→ Data to examine

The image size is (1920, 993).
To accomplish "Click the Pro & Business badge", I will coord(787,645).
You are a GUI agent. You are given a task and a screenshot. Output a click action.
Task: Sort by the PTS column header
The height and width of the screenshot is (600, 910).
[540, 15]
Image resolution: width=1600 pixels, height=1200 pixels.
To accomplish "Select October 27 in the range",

→ How to complete this task
Could you reproduce all of the entries above exactly?

→ Result
The image size is (1920, 993).
To accomplish "Click the Pro & Business badge", I will coord(787,645).
You are a GUI agent. You are given a task and a screenshot. Output a click action.
Task: Sort by the PTS column header
The height and width of the screenshot is (600, 910).
[540, 15]
Image resolution: width=1600 pixels, height=1200 pixels.
To accomplish "Select October 27 in the range",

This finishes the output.